The opinion of the court was delivered by: Robert P. Patterson, Jr., U.S.D.J.,


I. Introduction

On November 12, 2010, Defendant, Young Concert Artists ("YCA"), moved to dismiss this action for failure to state a claim pursuant to the Federal Rules of Civil Procedure 12 (b)(6). FED. R. OF CIV. P. 12(b)(6). For the following reason, YCA's motion to dismiss is granted.

Plaintiff, Martin Stoner, filed a complaint on October 21, 2010 alleging that YCA discriminated against him on the basis of his age, 60. See (Compl. at 1.) Specifically, the complaint states that YCA maintains a policy prohibiting individuals over the age of 26 from participating in the YCA International Auditions. Plaintiff asserts that this qualifies as discrimination under the Age Discrimination Act of 1975, 42 U.S.C. §§ 6101-6107 ("ADA"), the Civil Rights Act of 2004, the New York State Human Rights Law, N.Y. Exec. Law §§ 290, et seq. ("NYSHRL"), and the New York City Human Rights Law, N.Y. City Admin. Code §§ 8-101 et seq. ("NYCHRL").

II. Background*fn1

The YCA is a nonprofit organization, headquartered in New York City, which receives federal funds to promote the careers of classically trained musicians. YCA maintains a policy that limits participation in the YCA International Auditions to individuals under the age of 26. See (Def. Aff. Ex. A.) The YCA International Auditions is an annual event where young musicians audition to become members of the YCA roster. See Id. Mr. Stoner sought to audition, and on May 5, 2010 wrote to the YCA requesting that they change their age requirements so he could participate. See (Compl. ¶ 8); see also(Compl. Ex. A.) Mr. Stoner contends that he received no response from YCA. See (Compl. ¶ 10.) On or about May 20, 2010, Mr. Stoner wrote another letter to YCA asserting that, pursuant to the ADA, it is illegal for organizations receiving federal funding to engage in age discrimination, and requesting that YCA dispense with their age requirement. See(Compl. Ex. B.) He further contended that if YCA failed to respond by June 1, 2010, he would file a complaint with the Civil Rights Office ("CRO") at the National Endowment of the Arts ("NEA"). After receiving no response to this second letter, Mr. Stoner filed a complaint with the NEA on June 1, 2010. See (Compl. Ex. C.) Mr. Stoner asserts that Denise Pearson, the Equal Employment Opportunity Specialist of the CRO, "told [him]that her office is 'understaffed' and unable to process [his] complaint in a timely manner." (Compl. ¶ 5.) In August 2010, YCA contacted Mr. Stoner and informed him that he would be permitted to audition in spite of the age policy.

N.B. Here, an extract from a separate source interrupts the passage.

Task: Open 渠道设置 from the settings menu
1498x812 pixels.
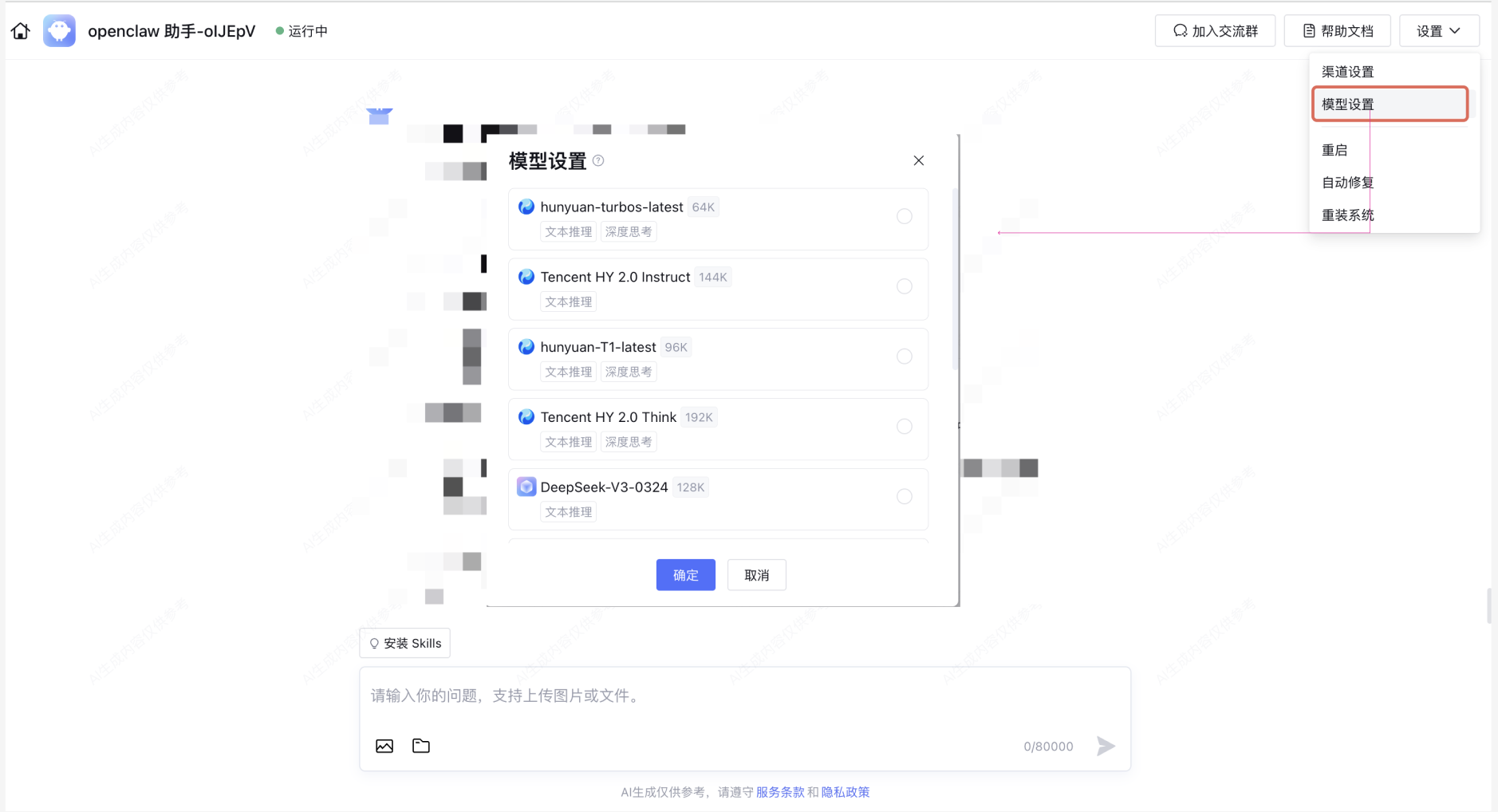Action: [x=1347, y=72]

Mr. Stoner auditioned as a violinist on September 29, 2010 in the preliminary round of the 2010 YCA International Auditions. On October 5, 2010, Mr. Stoner received a letter from Susan Wadsworth, the Founder and Director of YCA, informing him that he failed to advance to the semi-final round of the auditions. See (Compl. ¶ 13.) On or about October 6, 2010, Plaintiff sent an email to Ms. Wadsworth, requesting that YCA reconsider its decision. (Compl. ¶ 14.)

On October 18, 2010, Ms. Wadsworth responded, stating that YCA had made a final decision and that Mr. Stoner would not advance the semi-final round. (Compl. ¶ 15.)

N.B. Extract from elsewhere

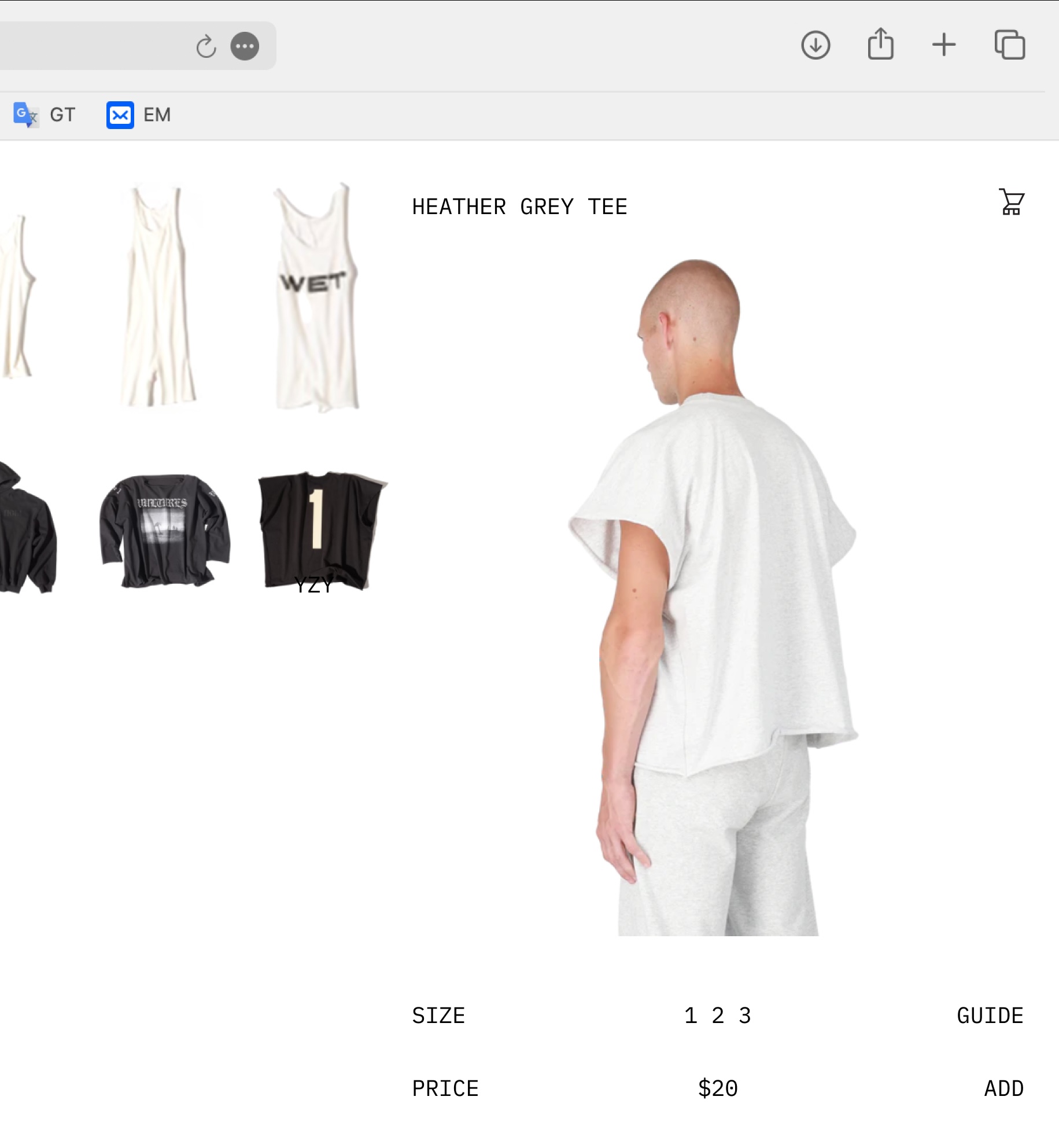Open the page options ellipsis menu
This screenshot has width=1059, height=1148.
click(x=245, y=46)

On October 21, 2010, Mr. Stoner filed the instant action in this District. Plaintiff alleges that based on his failure to advance, and failure to win first prize in the International Auditions, he has suffered "irreparable injury, monetary damage, and loss of equal opportunity as a result of defendant's discriminatory practices." (Compl. ¶ 17.) Audition winners were provided with "management services . . . publicity, promotional materials and career guidance for three years at no cost to the artists," in addition to the opportunity to perform in YCA concerts in New York, Washington DC, and Boston. (Pl. Aff. Ex. 12.) Mr. Stoner asserts that these have a value of approximately $75,000. See (Pl. Mot. Recons. 4.)

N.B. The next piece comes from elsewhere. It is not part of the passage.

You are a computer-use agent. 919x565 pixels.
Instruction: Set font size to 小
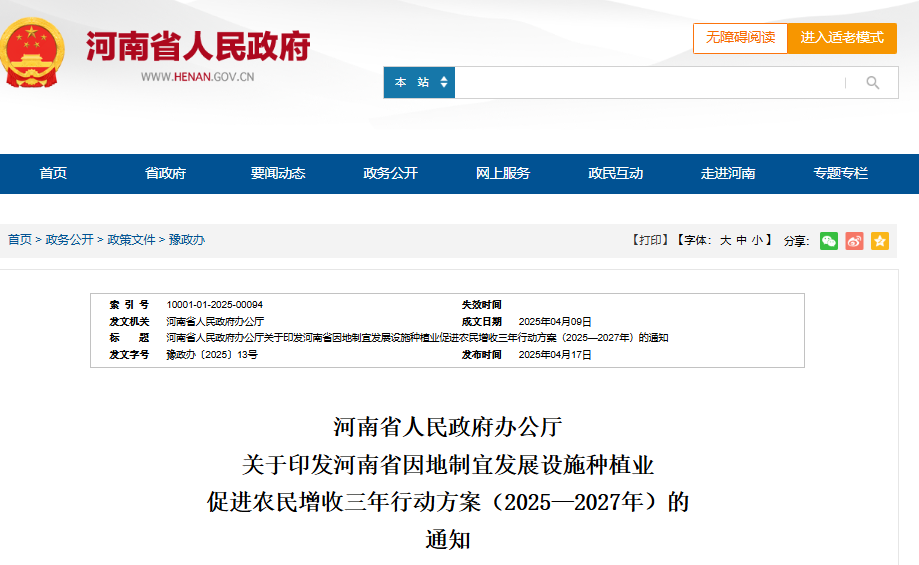coord(757,241)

On October 28, 2010, Mr. Stoner moved this Court for a preliminary injunction, requesting that this Court prohibit YCA from holding the final round of the International Auditions, to be held on November 6, 2010, until the conclusion of all legal proceedings associated with this case. See (Pl. Mot. Prelim. Inj. 1.) This Court denied Mr. Stoner's motion on the ground that the balance of hardships favored the defendant and the contestants. On November 12, YCA filed a motion to dismiss pursuant to the FED. R. CIV. P. 12(b)(6) asserting:

(1) Plaintiff failed to exhaust his administrative remedies; (2) that Plaintiff failed to give requisite notice to the Attorney General ("A.G."), the Secretary of the Department of Health and Human Services ("DHHS") and YCA pursuant to 42 U.S.C. § 6140(e)(1); (3) that Plaintiff failed to state a claim under the NYSHRL; and (4) that age is not a protected class under the NYCHRL. After receiving YCA's memorandum in support of their motion to dismiss, Mr. Stoner sent a letter dated December 16, 2010, by certified mail, to Kathleen Sebelius, Secretary of the DHHS, Eric Holder, A.G., and Susan Wadsworth, Director of YCA, informing them of his intent to enjoin YCA's allegedly discriminatory practices and collect damages in federal court.

III. Legal Standard

On a motion to dismiss pursuant to FED. R. CIV. P. 12(b)(6), all factual allegations in the complaint are accepted as true, and all inferences are drawn in favor of the non-moving party. Mills v. Polar Molecular Corp., 12 F.3d 1170, 1174 (2d Cir.1993). Further, "a complaint must contain sufficient factual matter, accepted as true, to 'state a claim to relief that is plausible on its face.'" Ashcroft v. Iqbal, 129 S.Ct. 1937, 1949 (2009) quoting Bell Atl. Corp. v. Twombly, 550 U.S. 544, 570 (2007). Claims that fail to meet this standard will be dismissed.

IV. Discussion

A. The ADA

1. Exhaustion of Administrative Remedies

Pursuant to the ADA, a plaintiff must exhaust all administrative remedies prior to bringing an action in federal court. See Age Discrimination Act in Federally Assisted Programs, 42 U.S.C. § 6104(f) (1979); see also 45 C.F.R. § 90.50 (2011). The exhaustion requirement states that a Plaintiff may bring an action in court only after a period of "180 days from the filing of an administrative complaint during which time the Federal department or agency makes no finding with regard to the complaint, or upon the day that the Federal department or agency issues a finding in favor of the recipient of financial assistance, whichever occurs first." 42 U.S.C. § 6104(f). It is undisputed that the 180 day period did not lapse before Mr. Stoner filed the instant action and that the NEA did not render a finding in favor of YCA.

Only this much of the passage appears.